(Records for the exercise begins)

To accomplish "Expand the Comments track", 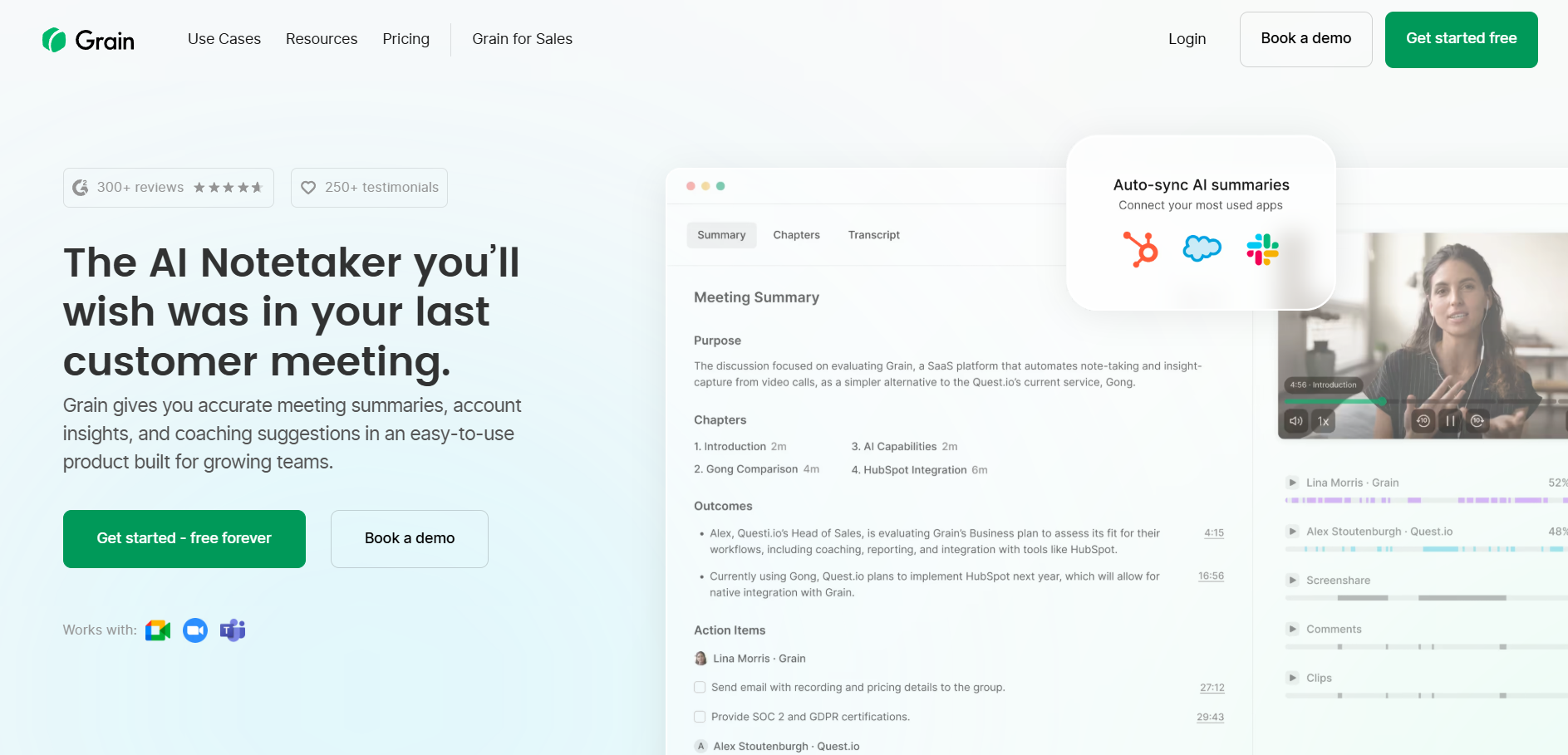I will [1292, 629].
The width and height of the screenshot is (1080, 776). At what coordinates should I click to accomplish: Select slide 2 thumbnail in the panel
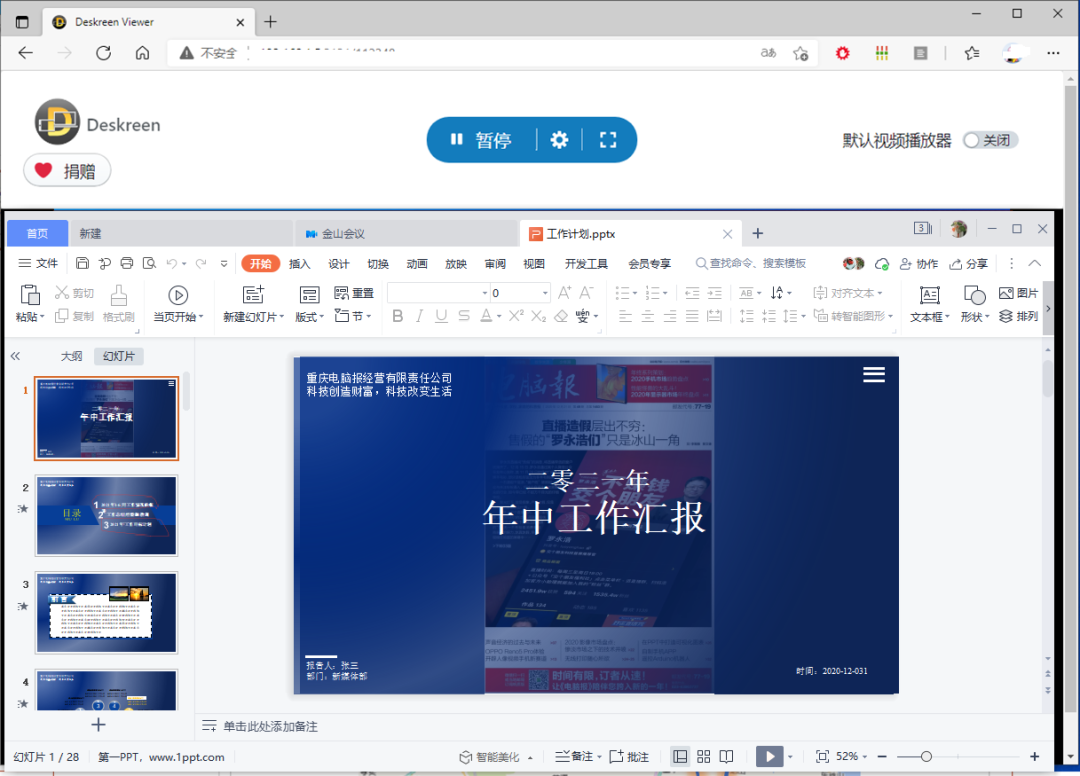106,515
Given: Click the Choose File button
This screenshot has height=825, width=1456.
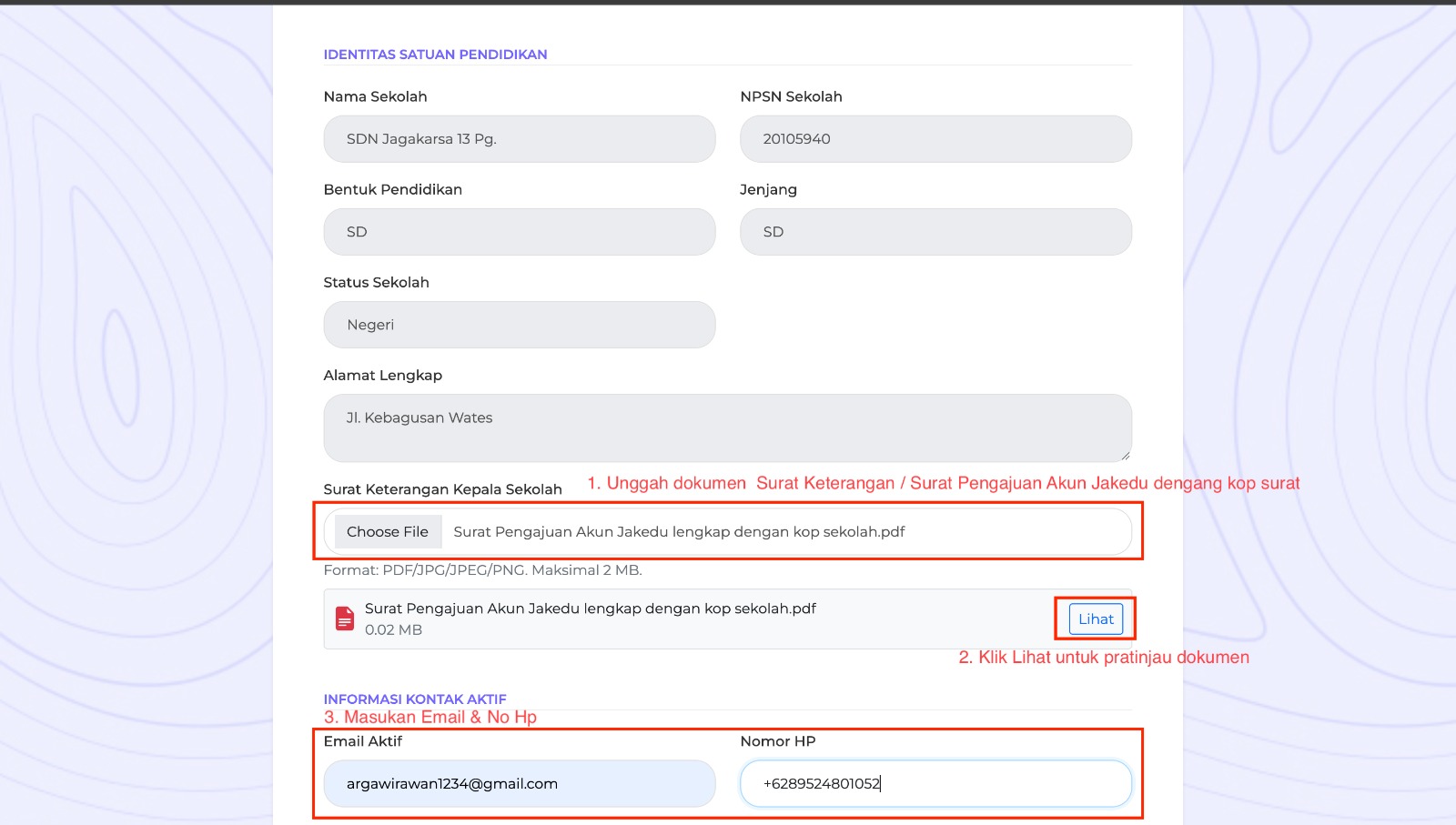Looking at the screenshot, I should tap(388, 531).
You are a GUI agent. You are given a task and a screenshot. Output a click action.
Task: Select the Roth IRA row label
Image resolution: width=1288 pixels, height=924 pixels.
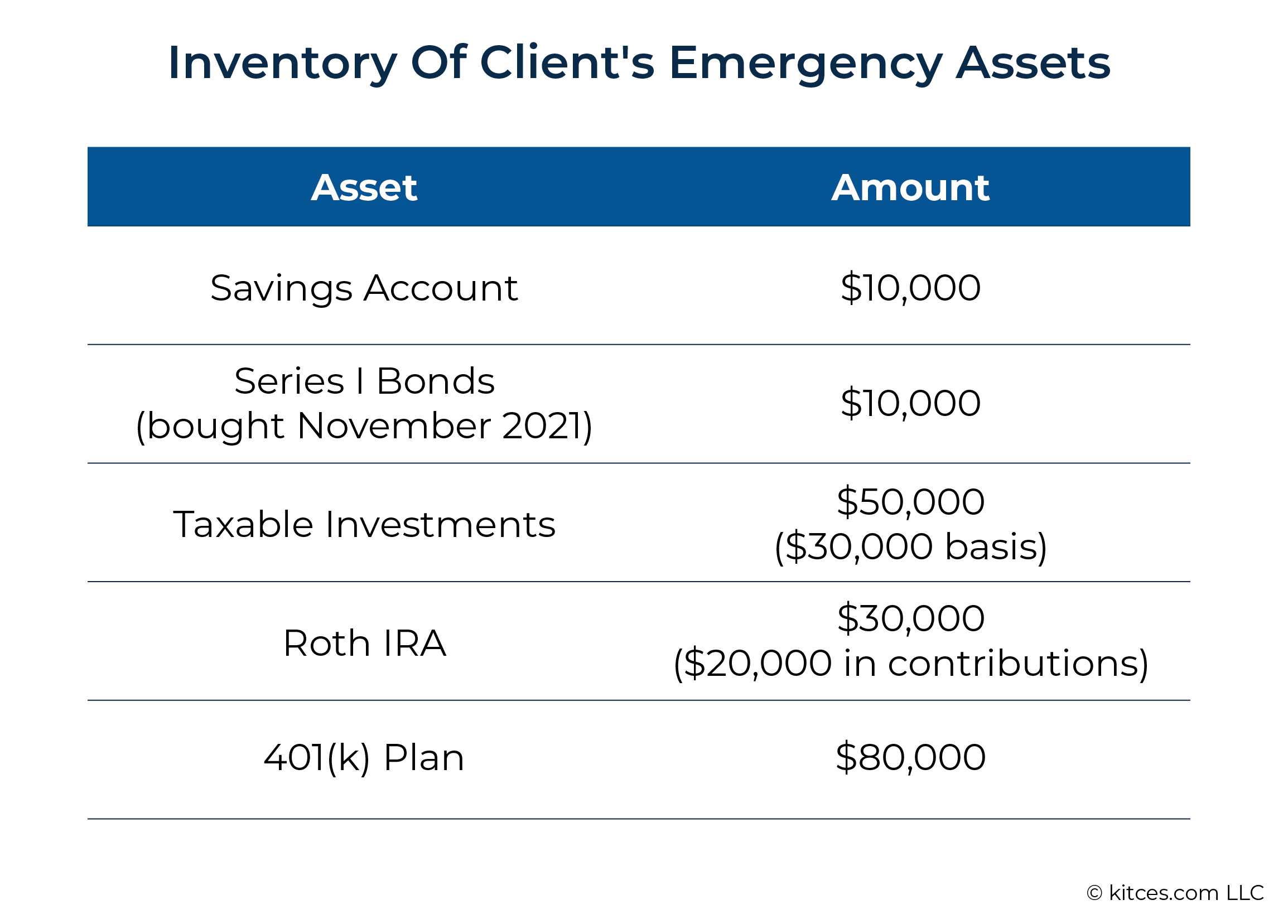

(Records for the exercise ends)
(Records for the exercise begins)

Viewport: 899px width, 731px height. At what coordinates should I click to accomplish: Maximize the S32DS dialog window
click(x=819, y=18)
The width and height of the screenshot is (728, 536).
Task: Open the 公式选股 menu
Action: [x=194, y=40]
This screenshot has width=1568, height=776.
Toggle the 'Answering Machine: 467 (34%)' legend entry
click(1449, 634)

(Records for the exercise ends)
(Records for the exercise begins)

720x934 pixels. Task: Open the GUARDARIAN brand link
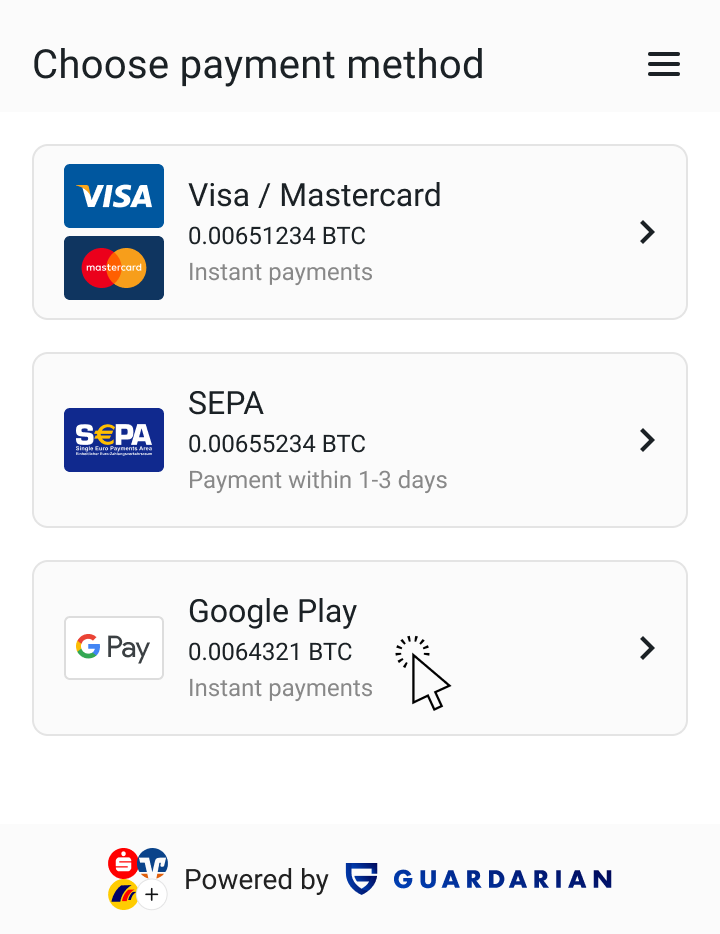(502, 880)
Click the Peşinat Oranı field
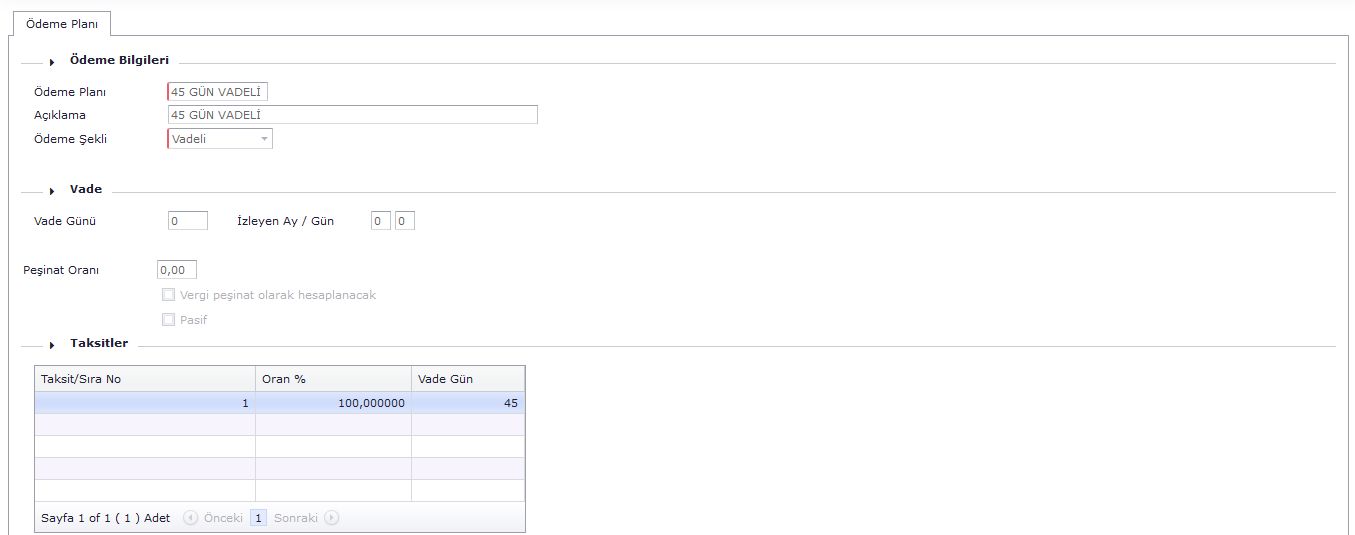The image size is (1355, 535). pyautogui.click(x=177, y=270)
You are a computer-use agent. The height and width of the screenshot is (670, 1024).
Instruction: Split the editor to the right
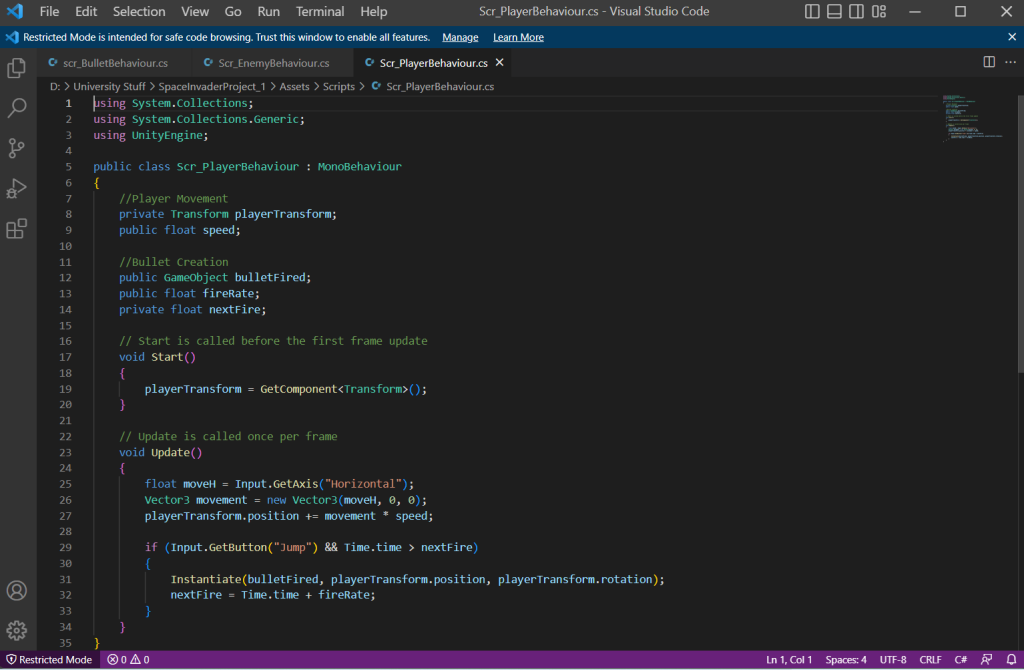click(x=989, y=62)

(Records for the exercise ends)

Out of the records above, please copy exactly the lines from the line with "Given: Click the Choose File button" up to and including the line with "Image resolution: width=1288", minus the pictures.

Given: Click the Choose File button
This screenshot has height=825, width=1456.
Looking at the screenshot, I should tap(388, 531).
You are a GUI agent. You are given a task and a screenshot. Output a click action.
Task: Select the Roth IRA row label
Image resolution: width=1288 pixels, height=924 pixels.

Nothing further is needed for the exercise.